DAVIS, California — San Francisco-based artist Julio César Morales, who was born in the red-light district of Tijuana, Mexico’s border city of Zona Norte, has spent over 30 years exploring the violent and complex realities of the US-Mexico border through his art. Morales’s exhibition, “OJO,” at the Jan Shrem and Maria Manetti Shrem Museum of Art, features more than 50 works that showcase his transdisciplinary practice across music, performance, video, drawing, photography, and film. The exhibit includes 10 pieces created specifically for the occasion.
The title “OJO” comes from a wooden sign captured in a 1938 Dorothea Lange photograph, reading “OJO Los Extranjeros” or “Beware Strangers.” This phrase encapsulates the paradoxical warning towards newcomers or locals, highlighting the conflicting emotions tied to the immigrant experience.
The exhibition’s centerpiece is Morales’s reinterpretation of the 1982 film “The Border.” In “The Border (Los Pollos vs. La Migra),” Morales edits out main characters to focus on those in the background, emphasizing the overlooked immigrant narrative. Another compelling work is “We Don’t See,” which offers an inner dialogue of a conflicted former border patrol agent over drone footage of the Sonoran Desert.
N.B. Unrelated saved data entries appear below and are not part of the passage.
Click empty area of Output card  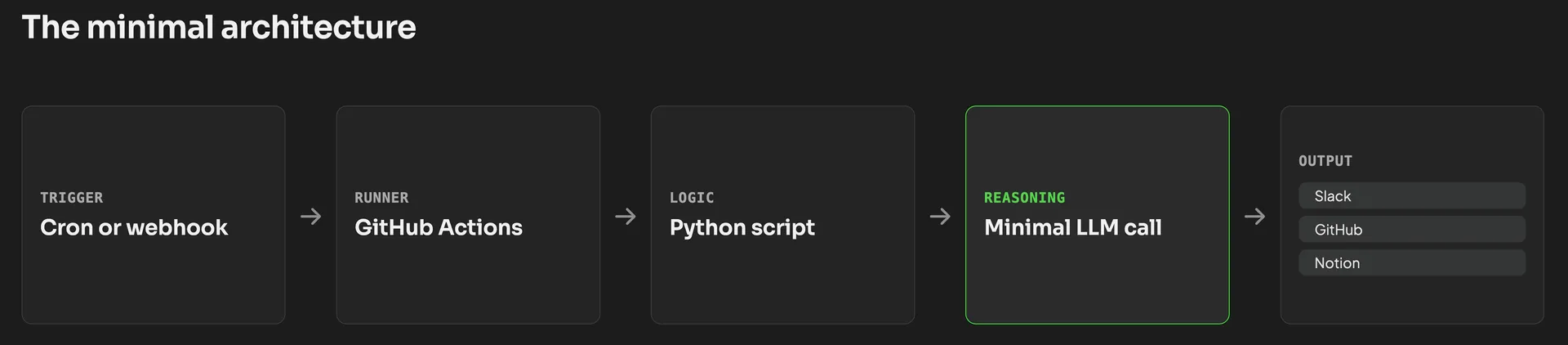(x=1412, y=299)

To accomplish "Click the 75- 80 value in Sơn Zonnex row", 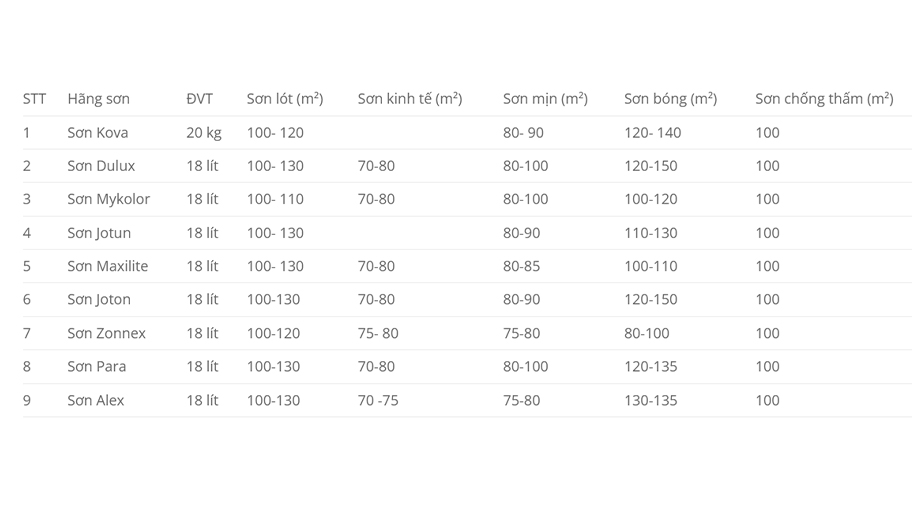I will coord(378,333).

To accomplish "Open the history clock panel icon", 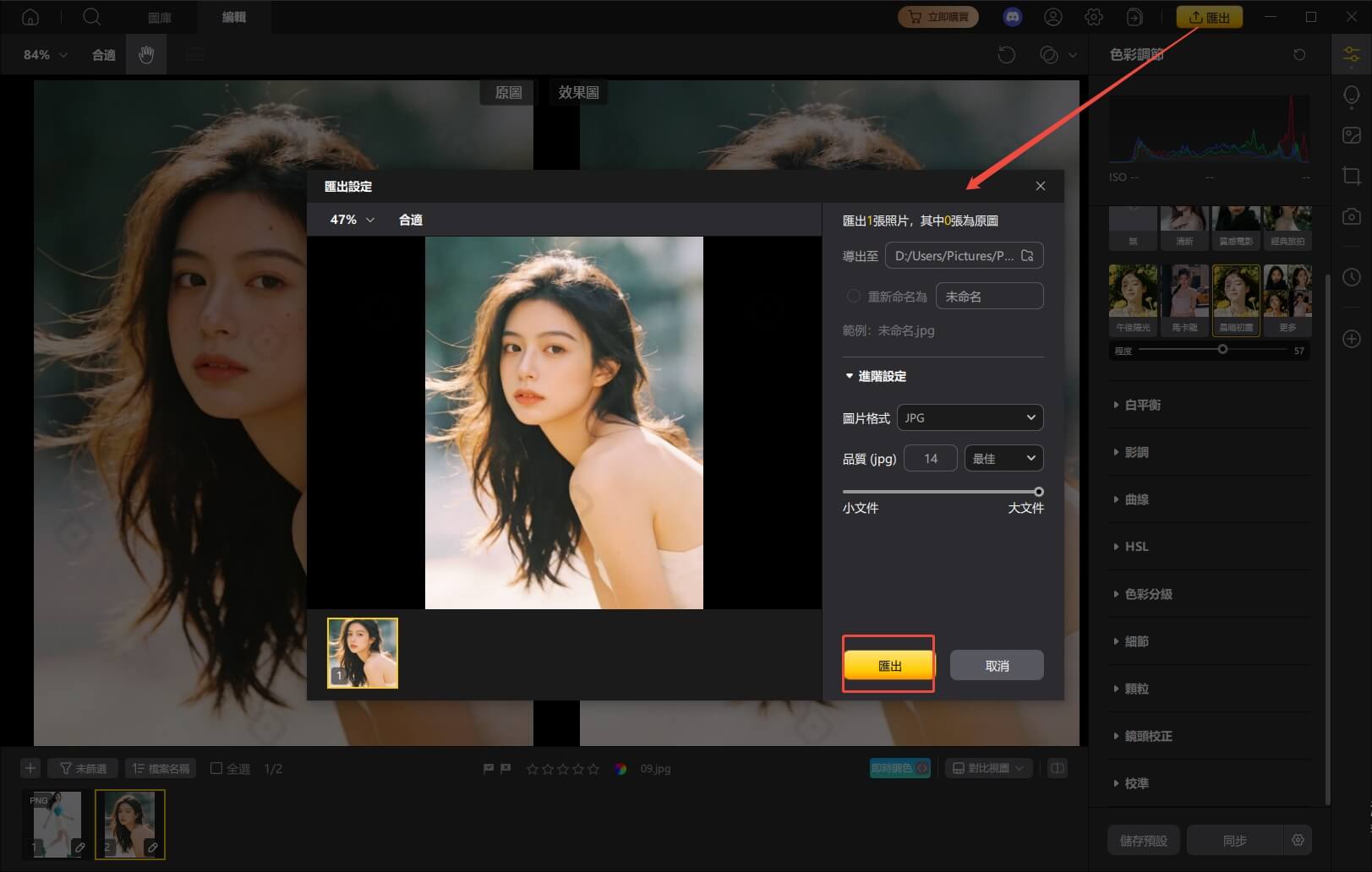I will coord(1352,277).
Morales’s use of neon signs, such as “Las Lineas, 2028/2022/1845/1640,” traces the history of Mexico’s shifting borders with an electric glow reminiscent of Tijuana’s Avenida Revolución. His public installation outside the museum, “tomorrow is for those who can hear it coming,” plays on a David Bowie slogan, questioning who holds the privilege to a future in today’s world.
The “OJO” exhibition continues at the Manetti Shrem Museum through November 29, curated by Rachel Teagle. Through art that challenges social norms, Morales offers a profound commentary on identity, migration, and the future of borders.